(Word and item position data)
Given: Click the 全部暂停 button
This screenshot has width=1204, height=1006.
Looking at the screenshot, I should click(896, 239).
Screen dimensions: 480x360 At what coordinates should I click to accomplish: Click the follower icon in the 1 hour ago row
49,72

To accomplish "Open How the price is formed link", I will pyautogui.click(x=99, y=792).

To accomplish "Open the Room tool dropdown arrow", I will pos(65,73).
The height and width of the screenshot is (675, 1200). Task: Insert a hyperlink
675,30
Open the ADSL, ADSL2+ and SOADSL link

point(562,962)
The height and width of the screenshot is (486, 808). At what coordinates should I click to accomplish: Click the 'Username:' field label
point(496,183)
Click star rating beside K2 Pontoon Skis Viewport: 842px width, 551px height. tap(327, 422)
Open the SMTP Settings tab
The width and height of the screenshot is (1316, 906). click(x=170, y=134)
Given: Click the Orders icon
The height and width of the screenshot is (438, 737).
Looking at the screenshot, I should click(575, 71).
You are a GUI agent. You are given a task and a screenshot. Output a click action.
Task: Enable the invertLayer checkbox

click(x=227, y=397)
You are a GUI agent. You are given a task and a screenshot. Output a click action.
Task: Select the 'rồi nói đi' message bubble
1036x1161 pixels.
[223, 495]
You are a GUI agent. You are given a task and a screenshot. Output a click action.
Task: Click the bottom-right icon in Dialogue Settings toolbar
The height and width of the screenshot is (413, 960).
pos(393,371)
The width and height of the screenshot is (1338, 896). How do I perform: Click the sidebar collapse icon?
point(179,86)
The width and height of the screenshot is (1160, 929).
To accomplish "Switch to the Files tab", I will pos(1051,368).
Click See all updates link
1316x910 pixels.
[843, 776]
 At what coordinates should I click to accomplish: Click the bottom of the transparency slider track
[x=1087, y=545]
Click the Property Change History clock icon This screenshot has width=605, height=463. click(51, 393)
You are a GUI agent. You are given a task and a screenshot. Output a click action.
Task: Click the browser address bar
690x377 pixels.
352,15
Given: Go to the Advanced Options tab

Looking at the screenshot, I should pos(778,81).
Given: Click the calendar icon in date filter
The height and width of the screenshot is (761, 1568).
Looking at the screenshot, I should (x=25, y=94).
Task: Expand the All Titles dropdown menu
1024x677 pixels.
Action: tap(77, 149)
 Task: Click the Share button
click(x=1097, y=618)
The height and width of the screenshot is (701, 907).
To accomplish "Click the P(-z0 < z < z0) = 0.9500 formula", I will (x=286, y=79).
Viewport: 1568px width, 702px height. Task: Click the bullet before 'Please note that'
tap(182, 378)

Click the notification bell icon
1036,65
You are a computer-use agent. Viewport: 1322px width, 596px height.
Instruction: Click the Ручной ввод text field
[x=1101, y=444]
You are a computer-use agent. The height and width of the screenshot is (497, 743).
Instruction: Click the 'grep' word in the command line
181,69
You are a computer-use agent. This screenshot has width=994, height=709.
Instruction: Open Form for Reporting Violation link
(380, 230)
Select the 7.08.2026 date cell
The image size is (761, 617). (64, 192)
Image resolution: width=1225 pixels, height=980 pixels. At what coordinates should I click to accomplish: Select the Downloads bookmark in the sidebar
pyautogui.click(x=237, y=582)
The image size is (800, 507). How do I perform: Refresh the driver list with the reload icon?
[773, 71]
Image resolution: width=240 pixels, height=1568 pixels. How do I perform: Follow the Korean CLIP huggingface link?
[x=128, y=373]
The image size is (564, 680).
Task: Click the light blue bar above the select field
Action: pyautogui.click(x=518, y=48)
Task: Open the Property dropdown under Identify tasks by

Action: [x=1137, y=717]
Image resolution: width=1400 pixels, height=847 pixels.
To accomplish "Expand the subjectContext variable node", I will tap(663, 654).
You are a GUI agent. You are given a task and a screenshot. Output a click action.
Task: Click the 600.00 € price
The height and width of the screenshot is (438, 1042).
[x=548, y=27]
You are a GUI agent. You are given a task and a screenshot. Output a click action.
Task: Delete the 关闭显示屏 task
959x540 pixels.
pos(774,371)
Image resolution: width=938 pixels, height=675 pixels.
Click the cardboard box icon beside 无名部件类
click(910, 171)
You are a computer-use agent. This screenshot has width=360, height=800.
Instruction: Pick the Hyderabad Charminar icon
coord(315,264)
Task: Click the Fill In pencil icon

STATED PROBLEM » Turn every line of the data above into a numbered list, skipping the blank lines.

PROBLEM SOLUTION »
1. Given: Click the 全部暂停 button
2. This screenshot has width=1204, height=1006.
3. Looking at the screenshot, I should click(896, 239).
4. Screen dimensions: 480x360 At what coordinates should I click to accomplish: Click the follower icon in the 1 hour ago row
5. 49,72
6. To accomplish "Open How the price is formed link", I will pyautogui.click(x=99, y=792).
7. To accomplish "Open the Room tool dropdown arrow", I will pos(65,73).
8. The height and width of the screenshot is (675, 1200). Task: Insert a hyperlink
9. 675,30
10. Open the ADSL, ADSL2+ and SOADSL link
11. point(562,962)
12. The height and width of the screenshot is (486, 808). At what coordinates should I click to accomplish: Click the 'Username:' field label
13. point(496,183)
14. Click star rating beside K2 Pontoon Skis Viewport: 842px width, 551px height. tap(327, 422)
15. Open the SMTP Settings tab
16. The width and height of the screenshot is (1316, 906). click(x=170, y=134)
17. Given: Click the Orders icon
18. The height and width of the screenshot is (438, 737).
19. Looking at the screenshot, I should click(575, 71).
20. You are a GUI agent. You are given a task and a screenshot. Output a click action.
21. Task: Enable the invertLayer checkbox
22. click(x=227, y=397)
23. You are a GUI agent. You are given a task and a screenshot. Output a click action.
24. Task: Select the 'rồi nói đi' message bubble
25. 1036x1161 pixels.
26. [223, 495]
27. You are a GUI agent. You are given a task and a screenshot. Output a click action.
28. Task: Click the bottom-right icon in Dialogue Settings toolbar
29. The height and width of the screenshot is (413, 960).
30. pos(393,371)
31. The width and height of the screenshot is (1338, 896). How do I perform: Click the sidebar collapse icon?
32. point(179,86)
33. The width and height of the screenshot is (1160, 929).
34. To accomplish "Switch to the Files tab", I will pos(1051,368).
35. Click See all updates link
36. 1316x910 pixels.
37. [843, 776]
38.  At what coordinates should I click to accomplish: Click the bottom of the transparency slider track
39. [x=1087, y=545]
40. Click the Property Change History clock icon This screenshot has width=605, height=463. click(51, 393)
41. You are a GUI agent. You are given a task and a screenshot. Output a click action.
42. Task: Click the browser address bar
43. 690x377 pixels.
44. 352,15
45. Given: Go to the Advanced Options tab
46. Looking at the screenshot, I should pos(778,81).
47. Given: Click the calendar icon in date filter
48. The height and width of the screenshot is (761, 1568).
49. Looking at the screenshot, I should (x=25, y=94).
50. Task: Expand the All Titles dropdown menu
51. 1024x677 pixels.
52. Action: tap(77, 149)
53.  Task: Click the Share button
54. click(x=1097, y=618)
55. The height and width of the screenshot is (701, 907).
56. To accomplish "Click the P(-z0 < z < z0) = 0.9500 formula", I will (x=286, y=79).
57. Viewport: 1568px width, 702px height. Task: Click the bullet before 'Please note that'
58. tap(182, 378)
59. Click the notification bell icon
60. 1036,65
61. You are a computer-use agent. Viewport: 1322px width, 596px height.
62. Instruction: Click the Ручной ввод text field
63. [x=1101, y=444]
64. You are a computer-use agent. The height and width of the screenshot is (497, 743).
65. Instruction: Click the 'grep' word in the command line
66. 181,69
67. You are a computer-use agent. This screenshot has width=994, height=709.
68. Instruction: Open Form for Reporting Violation link
69. (380, 230)
70. Select the 7.08.2026 date cell
71. The image size is (761, 617). (64, 192)
72. Image resolution: width=1225 pixels, height=980 pixels. At what coordinates should I click to accomplish: Select the Downloads bookmark in the sidebar
73. pyautogui.click(x=237, y=582)
74. The image size is (800, 507). How do I perform: Refresh the driver list with the reload icon?
75. [773, 71]
76. Image resolution: width=240 pixels, height=1568 pixels. How do I perform: Follow the Korean CLIP huggingface link?
77. [x=128, y=373]
78. The image size is (564, 680).
79. Task: Click the light blue bar above the select field
80. Action: pyautogui.click(x=518, y=48)
81. Task: Open the Property dropdown under Identify tasks by
82. Action: [x=1137, y=717]
83. Image resolution: width=1400 pixels, height=847 pixels.
84. To accomplish "Expand the subjectContext variable node", I will tap(663, 654).
85. You are a GUI agent. You are given a task and a screenshot. Output a click action.
86. Task: Click the 600.00 € price
87. The height and width of the screenshot is (438, 1042).
88. [x=548, y=27]
89. You are a GUI agent. You are given a task and a screenshot. Output a click action.
90. Task: Delete the 关闭显示屏 task
91. 959x540 pixels.
92. pos(774,371)
93. Image resolution: width=938 pixels, height=675 pixels.
94. Click the cardboard box icon beside 无名部件类
95. click(910, 171)
96. You are a computer-use agent. This screenshot has width=360, height=800.
97. Instruction: Pick the Hyderabad Charminar icon
98. coord(315,264)
99. Task: Click the Fill In pencil icon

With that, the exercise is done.